Researchers combined fifteen studies encompassing 1260 women and analyzed all the studies as if they were one massive work. Compared with those treated with insulin, the women with Gestational diabetes who had been prescribed metformin had about…
- half the risk of developing hypertension, and a
- slightly lower risk of developing preeclampsia, a pregnancy complication consisting partly of high blood pressure.
Metformin-treated patients were also less likely to develop hypertension than those who were given glyburide (Micronase, Diabeta), although this was not statistically significant. In the women who were given metformin…
- the probability of it preventing any kind of high blood pressure was 99.2 percent.

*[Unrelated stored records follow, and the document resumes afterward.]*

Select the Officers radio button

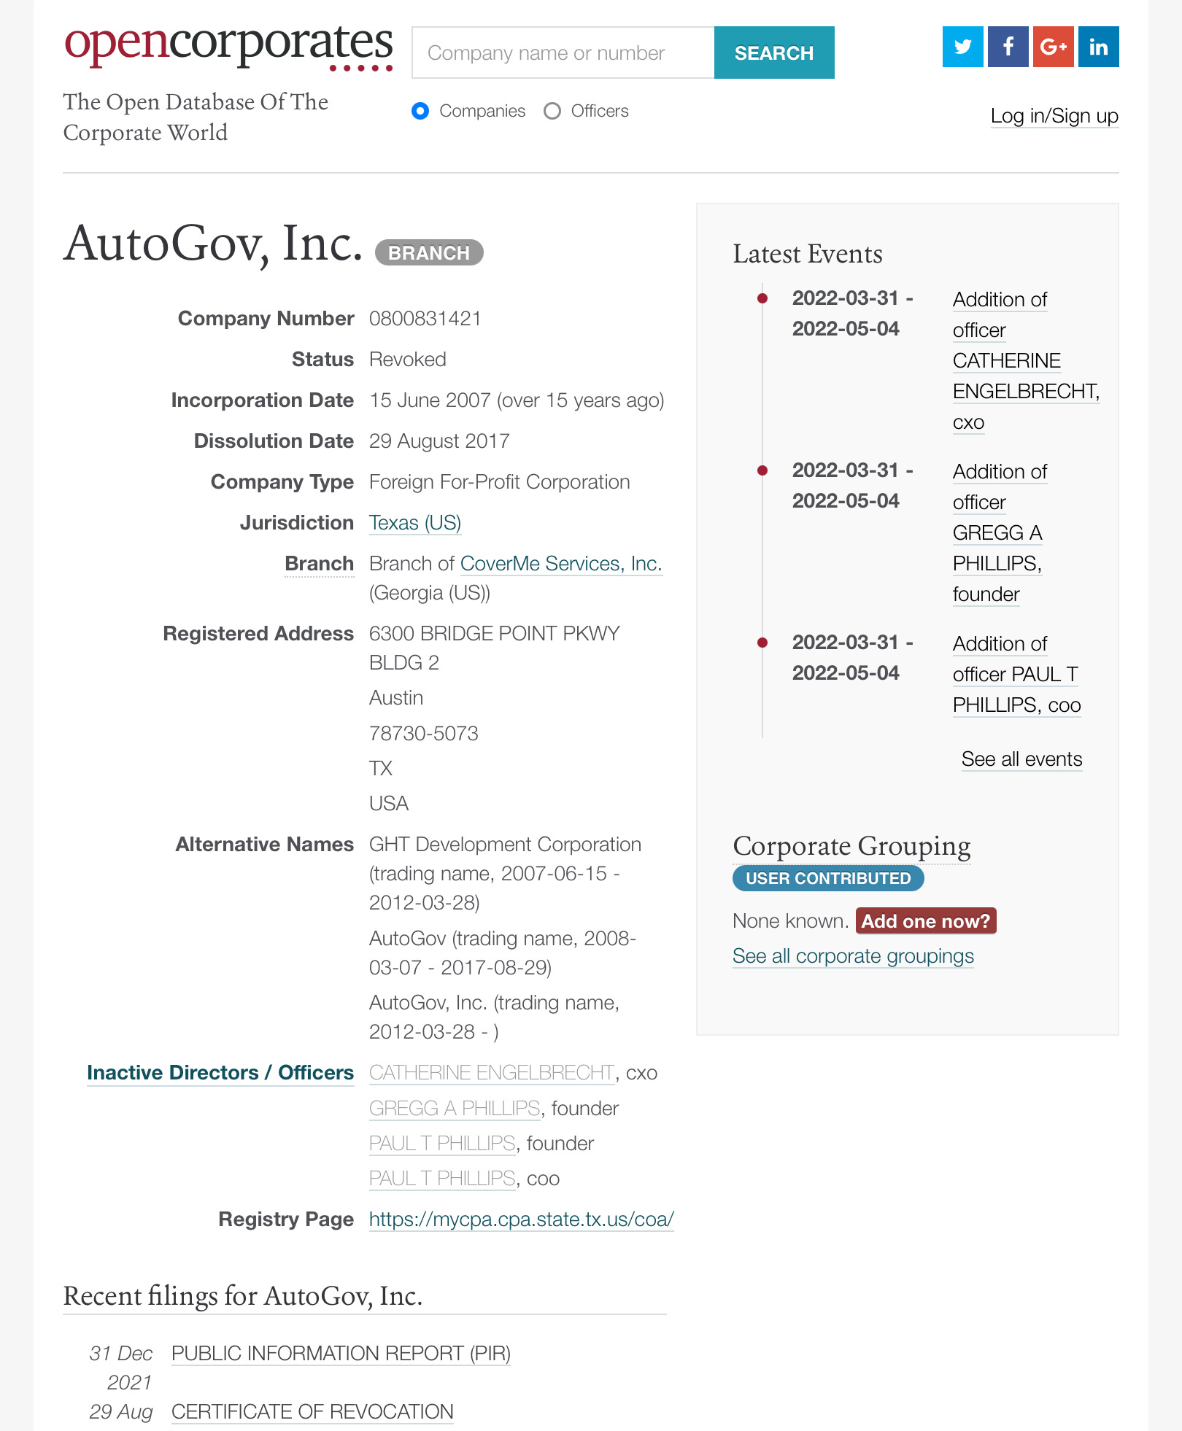coord(552,111)
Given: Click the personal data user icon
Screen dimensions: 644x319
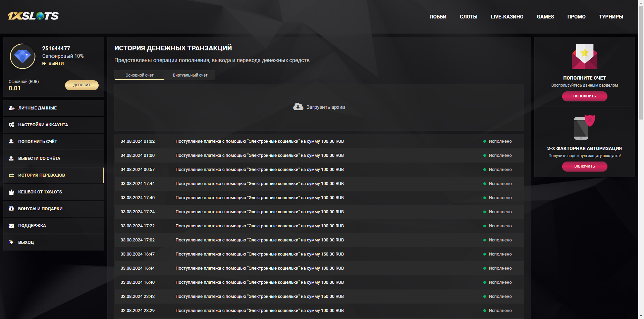Looking at the screenshot, I should pyautogui.click(x=11, y=108).
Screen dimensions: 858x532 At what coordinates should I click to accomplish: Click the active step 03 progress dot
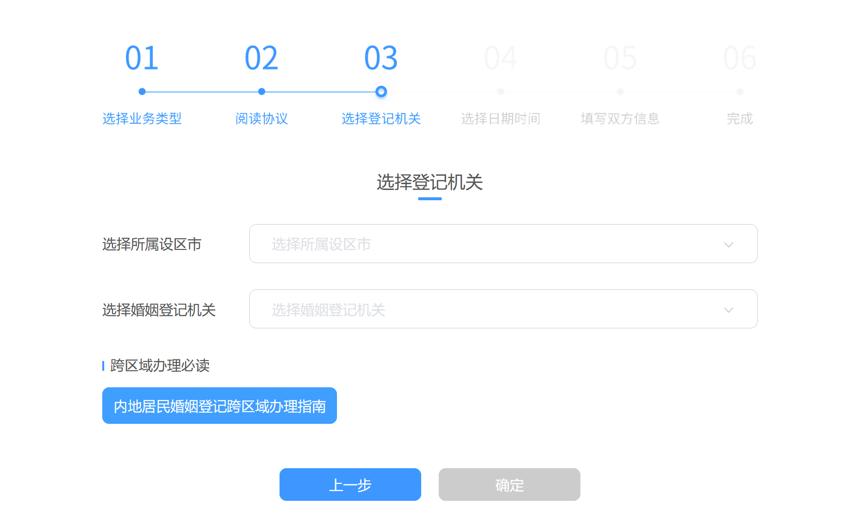(x=381, y=92)
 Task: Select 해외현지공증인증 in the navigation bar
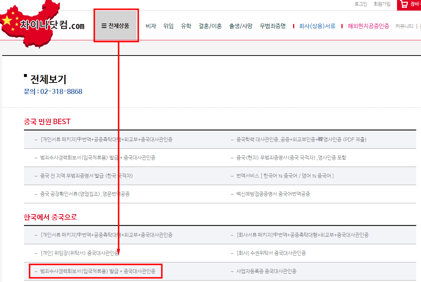(x=368, y=26)
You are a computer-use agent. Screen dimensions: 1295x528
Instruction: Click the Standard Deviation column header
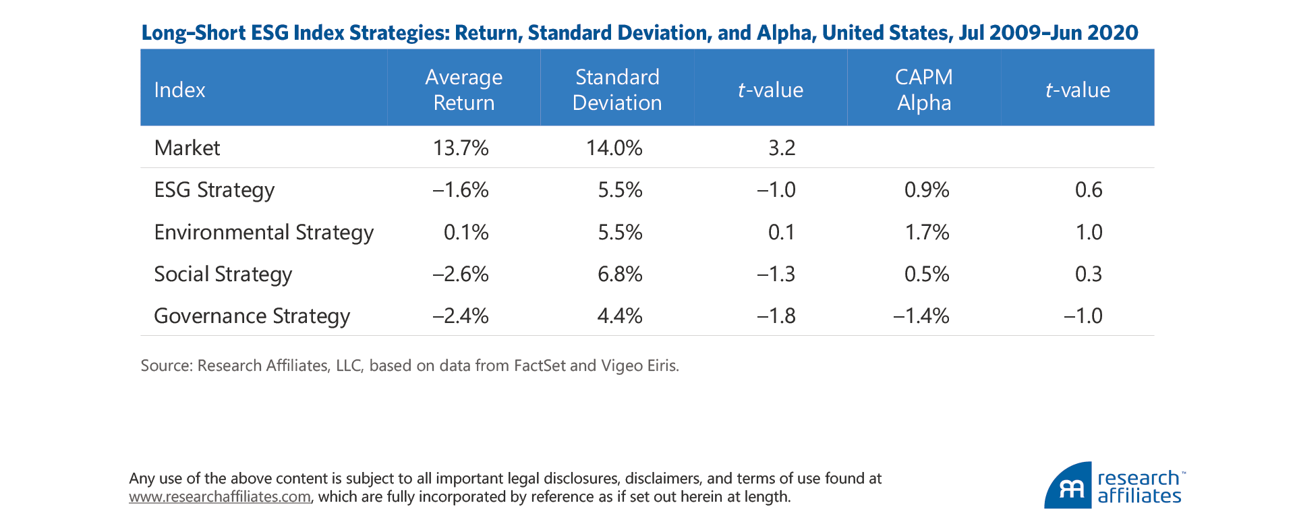(x=616, y=90)
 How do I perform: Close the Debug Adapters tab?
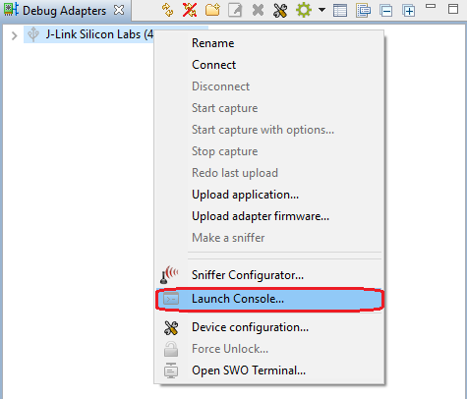pyautogui.click(x=119, y=10)
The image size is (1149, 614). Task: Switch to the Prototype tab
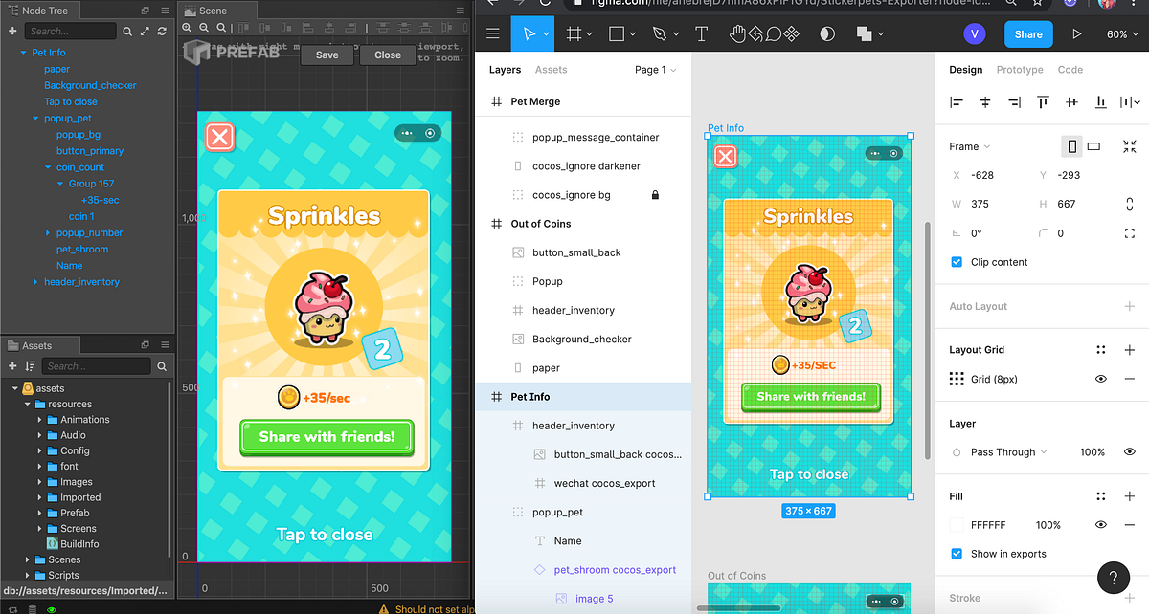point(1019,69)
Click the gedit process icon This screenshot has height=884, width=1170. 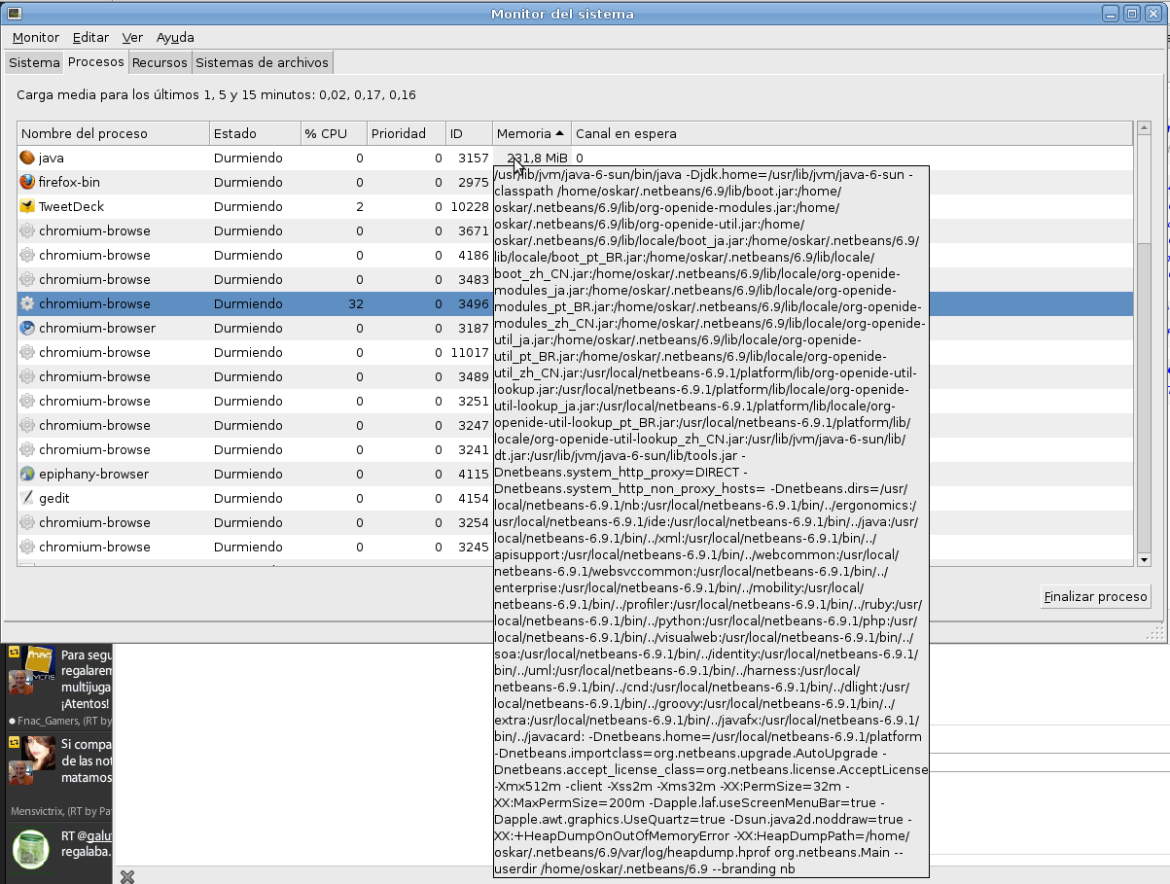(27, 498)
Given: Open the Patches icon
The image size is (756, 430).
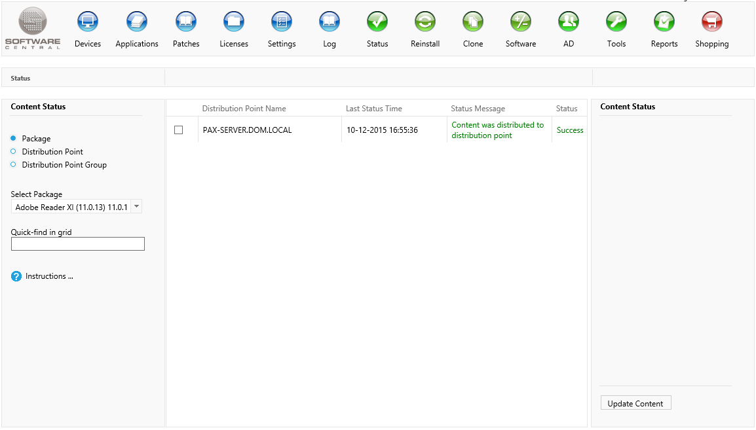Looking at the screenshot, I should click(186, 22).
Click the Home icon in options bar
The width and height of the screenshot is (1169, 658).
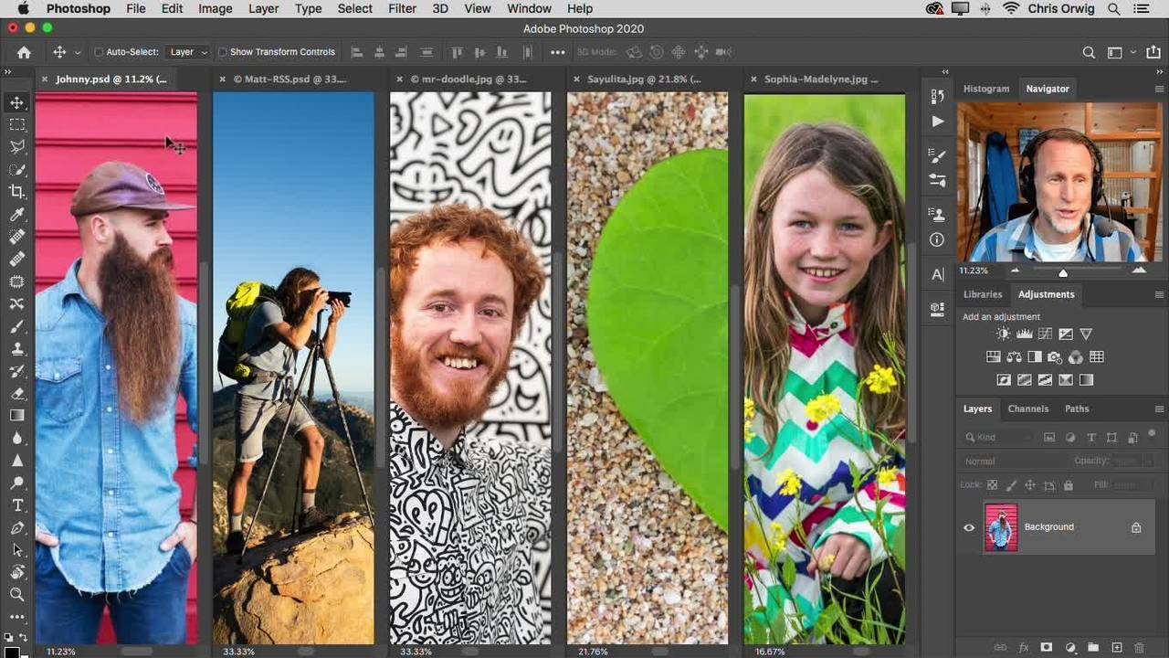coord(24,53)
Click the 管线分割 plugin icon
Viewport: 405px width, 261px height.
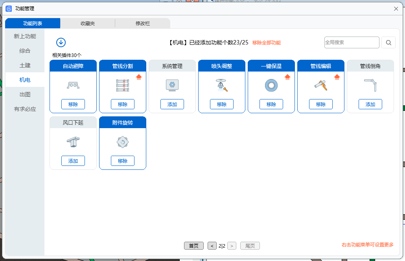point(123,85)
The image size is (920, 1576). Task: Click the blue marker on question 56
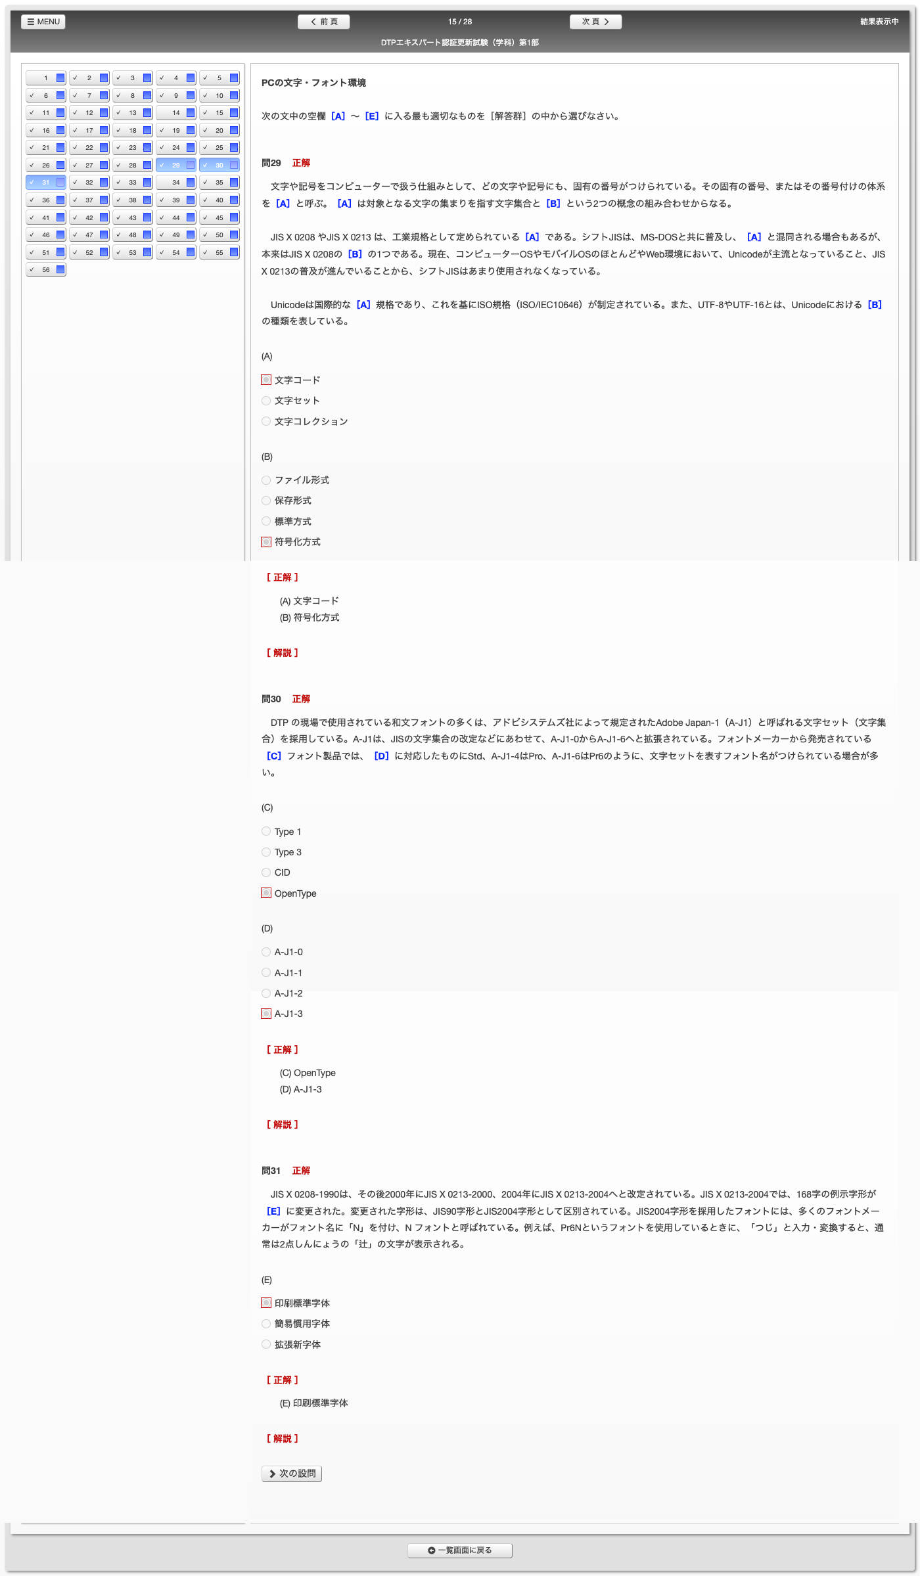point(60,269)
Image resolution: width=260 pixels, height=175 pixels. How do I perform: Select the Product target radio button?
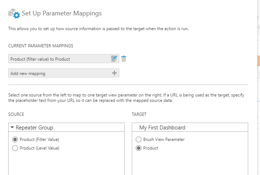point(139,148)
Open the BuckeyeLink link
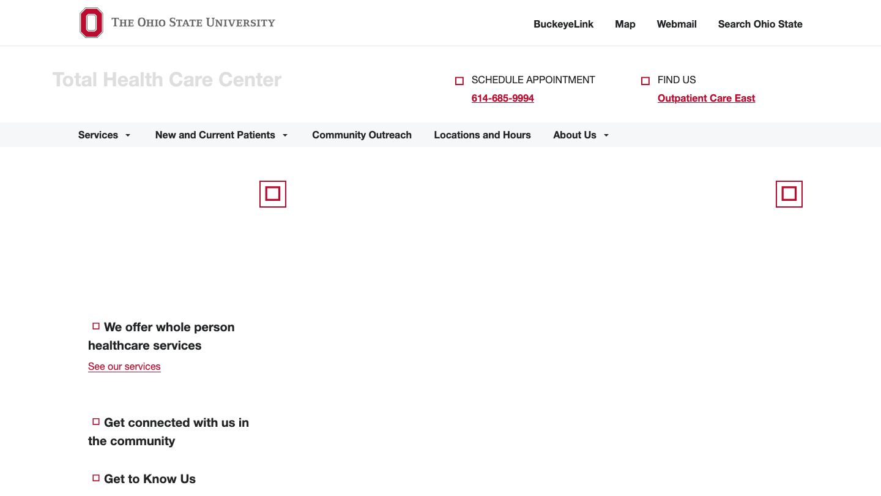The width and height of the screenshot is (881, 496). coord(563,24)
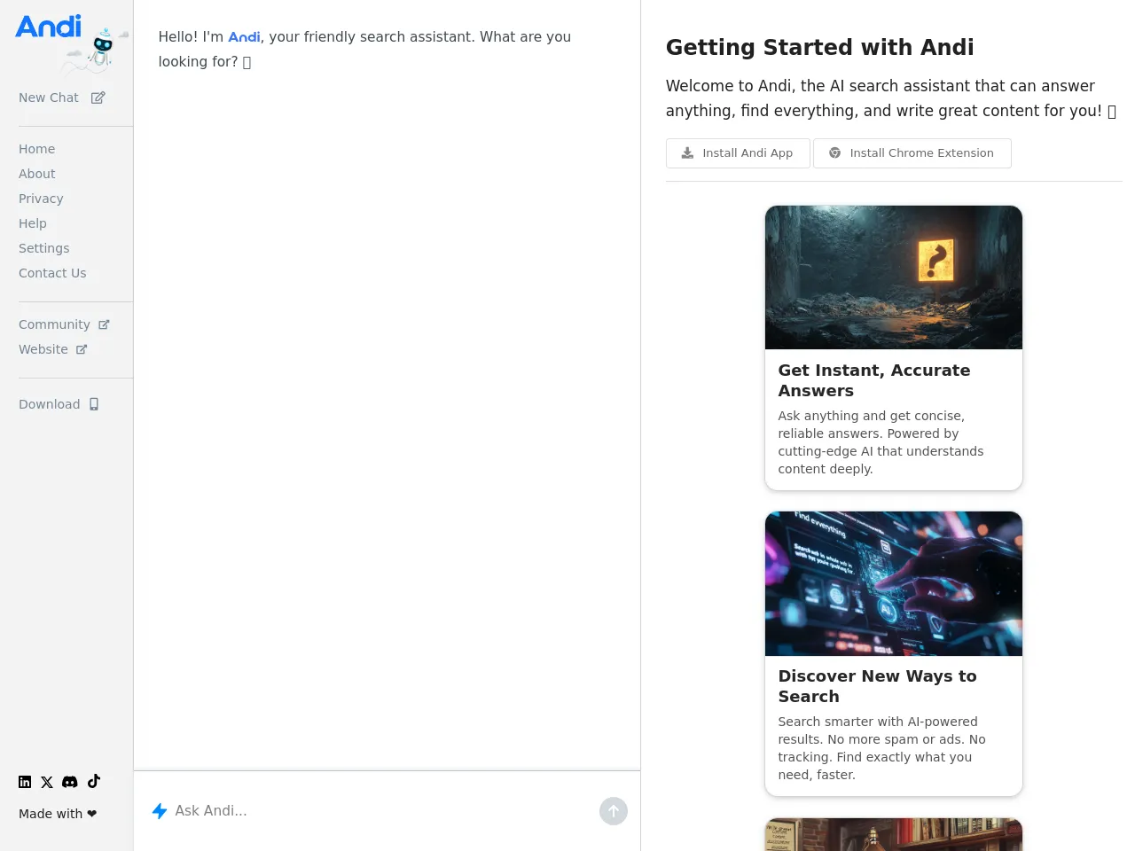Open the Discord social icon
The height and width of the screenshot is (851, 1135).
70,782
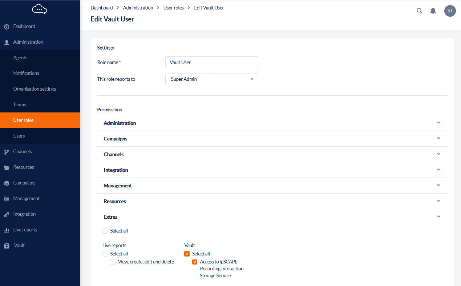The width and height of the screenshot is (461, 286).
Task: Click the search magnifier icon
Action: point(419,11)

- the likelihood of metformin preventing pregnancy-induced hypertension was 92.8 percent, and
- the probability of its preventing preeclampsia was 92.7 percent.
From these results, the investigators concluded metformin treatment is highly promising for the prevention of hypertension and preeclampsia in Gestational diabetes.
Metformin is usually the first drug of choice for Type 2 diabetes. In many practices, it has replaced insulin as the first drug of choice for Gestational diabetes as well. It works by lowering the absorption of sugar in the digestive tract, lowering the amount of sugar released by the liver, and raising insulin sensitivity…
- about 10 percent of pregnant women suffer hypertension at some point during their pregnancy.
- approximately 2 percent have hypertension at conception, while
- 6 to 8 percent develop hypertension during pregnancy.
Gestational (pregnancy-related) hypertension is diagnosed after the first half of pregnancy. Preeclampsia-eclampsia has several other features along with high blood pressure. Pregnant women can suffer the following…
- severe headaches,
- black spots in the line of vision,
- overly active reflexes,
- abdominal pain,
- ankle swelling,
- kidney problems,
- blood abnormalities, and
- liver abnormalities.
Preeclampsia can lead to eclampsia, or convulsions, if not treated promptly and aggressively. Blood pressure should be checked at every prenatal visit, along with a test for protein in the urine. The blood pressured reading should not exceed 140/90.